"Don't you worry about that pup! I think I can bring him round all right."

She nodded nervously and stepped into the vestibule with a sense of relief from her companion. She knew that Dr. Coburn was what her brother called a "mucker," and her mother spoke of as a "fellow." Yet she felt that there was something in the man to be respected, and this insight, it may be said, distinguished Miss Venetia from her mother and her brother.

CHAPTER XI

Pete was a very sick dog, but as Dr. Coburn boasted, no pampered patient in a private hospital ever had better care. Ultimately he recovered from his operation and went about gayly on three legs, but not until Venetia had made a good many visits to the squalid "laboratory" and had come to feel very much at home among the animals and scientific apparatus that the eccentric young doctor had gathered about him. Mrs. Phillips, naturally, had not consented to these visits to the "dog doctor," as she persisted in calling Pete's saviour, until Venetia had enlisted the services of Helen as chaperon. Then, being very much occupied these days with furnishing the new house, she paid little attention to Venetia's long afternoons spent in the company of the architect's wife.
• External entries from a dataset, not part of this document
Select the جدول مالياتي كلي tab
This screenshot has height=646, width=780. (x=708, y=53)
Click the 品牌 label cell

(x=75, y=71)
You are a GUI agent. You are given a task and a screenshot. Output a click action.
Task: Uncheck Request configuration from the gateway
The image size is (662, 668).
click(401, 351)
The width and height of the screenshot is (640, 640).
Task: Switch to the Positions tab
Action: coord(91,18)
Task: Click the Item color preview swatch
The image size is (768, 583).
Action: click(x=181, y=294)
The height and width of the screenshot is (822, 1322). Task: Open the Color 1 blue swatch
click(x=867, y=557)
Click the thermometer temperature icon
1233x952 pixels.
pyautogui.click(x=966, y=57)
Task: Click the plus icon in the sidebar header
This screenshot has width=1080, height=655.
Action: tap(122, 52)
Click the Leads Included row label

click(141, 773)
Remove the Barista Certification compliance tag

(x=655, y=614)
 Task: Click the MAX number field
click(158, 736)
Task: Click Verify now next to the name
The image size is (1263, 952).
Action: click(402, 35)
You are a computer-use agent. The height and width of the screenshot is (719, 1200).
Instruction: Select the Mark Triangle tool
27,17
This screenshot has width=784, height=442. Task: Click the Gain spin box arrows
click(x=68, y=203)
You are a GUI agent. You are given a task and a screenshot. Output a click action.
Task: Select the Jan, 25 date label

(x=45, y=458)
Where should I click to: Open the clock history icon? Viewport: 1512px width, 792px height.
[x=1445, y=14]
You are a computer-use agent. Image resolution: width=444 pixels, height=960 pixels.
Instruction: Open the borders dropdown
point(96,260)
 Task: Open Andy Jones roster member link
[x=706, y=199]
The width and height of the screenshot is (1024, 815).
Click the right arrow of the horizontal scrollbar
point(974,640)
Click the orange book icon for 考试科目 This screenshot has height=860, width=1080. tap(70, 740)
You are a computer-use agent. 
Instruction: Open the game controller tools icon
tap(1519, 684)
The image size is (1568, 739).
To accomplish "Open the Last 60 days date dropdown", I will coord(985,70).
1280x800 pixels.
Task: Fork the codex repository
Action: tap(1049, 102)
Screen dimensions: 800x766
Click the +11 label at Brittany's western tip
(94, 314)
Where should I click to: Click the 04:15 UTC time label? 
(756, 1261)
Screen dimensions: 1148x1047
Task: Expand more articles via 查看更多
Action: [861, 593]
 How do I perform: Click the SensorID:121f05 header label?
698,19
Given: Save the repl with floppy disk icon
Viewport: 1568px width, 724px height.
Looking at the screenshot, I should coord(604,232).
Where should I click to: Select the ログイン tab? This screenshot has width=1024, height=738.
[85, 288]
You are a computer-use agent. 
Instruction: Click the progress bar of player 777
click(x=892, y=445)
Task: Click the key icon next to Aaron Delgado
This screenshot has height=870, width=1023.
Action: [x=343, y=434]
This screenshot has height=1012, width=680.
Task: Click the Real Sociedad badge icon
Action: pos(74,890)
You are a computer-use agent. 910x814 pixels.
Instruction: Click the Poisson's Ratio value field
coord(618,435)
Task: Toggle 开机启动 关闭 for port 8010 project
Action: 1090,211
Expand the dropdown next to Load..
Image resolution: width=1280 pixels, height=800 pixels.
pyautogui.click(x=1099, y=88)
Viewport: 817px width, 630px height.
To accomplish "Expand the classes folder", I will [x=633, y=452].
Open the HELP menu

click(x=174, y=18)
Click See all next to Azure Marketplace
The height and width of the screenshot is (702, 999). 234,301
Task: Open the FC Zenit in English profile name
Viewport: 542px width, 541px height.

These visits were, perhaps, the most educational experiences that the girl had ever had. One day she and Helen had watched the doctor take apart the queer-looking pump that occupied the post of honor in the laboratory, examined the delicate valves of the machine, and learned the theory of its use. Once they got courage to witness voluntarily its application on a rabbit. Venetia winced nervously when she saw the long gold needle sink into the tender breast of the small beast, the muscles relax, the heart stop beating altogether; but she worked one of the valves of the pump steadily as the doctor directed.

"Ain't that quick work!" he shouted enthusiastically. "It didn't take the stuff thirty seconds to strike the right spot."

Venetia nodded her head gravely, as he proceeded step by step in his demonstration. When he finished she asked with a gravity that made Helen smile:—

"Aren't you a very celebrated man?"

Even her world paid some respect to notable achievements in science, and she had heard Judge Phillips speak admiringly of certain recent discoveries by a famous physiologist. The doctor, however, roared with ironic laughter.